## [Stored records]
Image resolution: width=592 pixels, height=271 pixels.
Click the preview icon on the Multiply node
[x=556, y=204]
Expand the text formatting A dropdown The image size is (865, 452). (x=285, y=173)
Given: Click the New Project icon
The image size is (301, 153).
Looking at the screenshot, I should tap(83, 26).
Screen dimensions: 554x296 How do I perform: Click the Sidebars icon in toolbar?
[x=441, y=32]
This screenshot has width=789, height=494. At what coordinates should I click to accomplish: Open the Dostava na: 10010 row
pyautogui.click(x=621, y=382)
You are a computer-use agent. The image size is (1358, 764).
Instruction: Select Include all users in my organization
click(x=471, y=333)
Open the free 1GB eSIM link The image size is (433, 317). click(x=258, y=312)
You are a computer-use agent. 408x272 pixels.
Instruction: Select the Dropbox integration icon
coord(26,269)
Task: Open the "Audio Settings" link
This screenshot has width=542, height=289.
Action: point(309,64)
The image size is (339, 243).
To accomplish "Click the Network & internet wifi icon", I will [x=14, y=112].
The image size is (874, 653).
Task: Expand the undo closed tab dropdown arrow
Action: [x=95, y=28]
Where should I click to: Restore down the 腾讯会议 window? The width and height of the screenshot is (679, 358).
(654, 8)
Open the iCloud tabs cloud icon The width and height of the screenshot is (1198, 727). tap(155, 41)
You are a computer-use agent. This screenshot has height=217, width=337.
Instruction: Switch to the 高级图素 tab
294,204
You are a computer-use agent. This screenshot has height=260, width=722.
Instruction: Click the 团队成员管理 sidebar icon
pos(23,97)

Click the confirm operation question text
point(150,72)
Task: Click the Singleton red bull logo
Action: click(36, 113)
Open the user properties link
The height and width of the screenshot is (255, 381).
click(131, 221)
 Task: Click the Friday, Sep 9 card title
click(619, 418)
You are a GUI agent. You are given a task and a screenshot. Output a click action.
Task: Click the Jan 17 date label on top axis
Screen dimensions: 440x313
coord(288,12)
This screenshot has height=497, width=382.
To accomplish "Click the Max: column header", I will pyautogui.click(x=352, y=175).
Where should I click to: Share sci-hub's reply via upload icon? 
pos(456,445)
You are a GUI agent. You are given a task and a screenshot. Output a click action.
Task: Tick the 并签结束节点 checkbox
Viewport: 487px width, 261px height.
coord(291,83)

## [Task item]
Start copying at the line that contains "has height=217, width=337." and stop after the last line of the records, keeping every line exactly.

## [Answer to this problem]
You are a computer-use agent. This screenshot has height=217, width=337.
Instruction: Switch to the 高级图素 tab
294,204
You are a computer-use agent. This screenshot has height=260, width=722.
Instruction: Click the 团队成员管理 sidebar icon
pos(23,97)

Click the confirm operation question text
point(150,72)
Task: Click the Singleton red bull logo
Action: click(36, 113)
Open the user properties link
The height and width of the screenshot is (255, 381).
click(131, 221)
 Task: Click the Friday, Sep 9 card title
click(619, 418)
You are a GUI agent. You are given a task and a screenshot. Output a click action.
Task: Click the Jan 17 date label on top axis
Screen dimensions: 440x313
coord(288,12)
This screenshot has height=497, width=382.
To accomplish "Click the Max: column header", I will pyautogui.click(x=352, y=175).
Where should I click to: Share sci-hub's reply via upload icon? 
pos(456,445)
You are a GUI agent. You are given a task and a screenshot. Output a click action.
Task: Tick the 并签结束节点 checkbox
Viewport: 487px width, 261px height.
coord(291,83)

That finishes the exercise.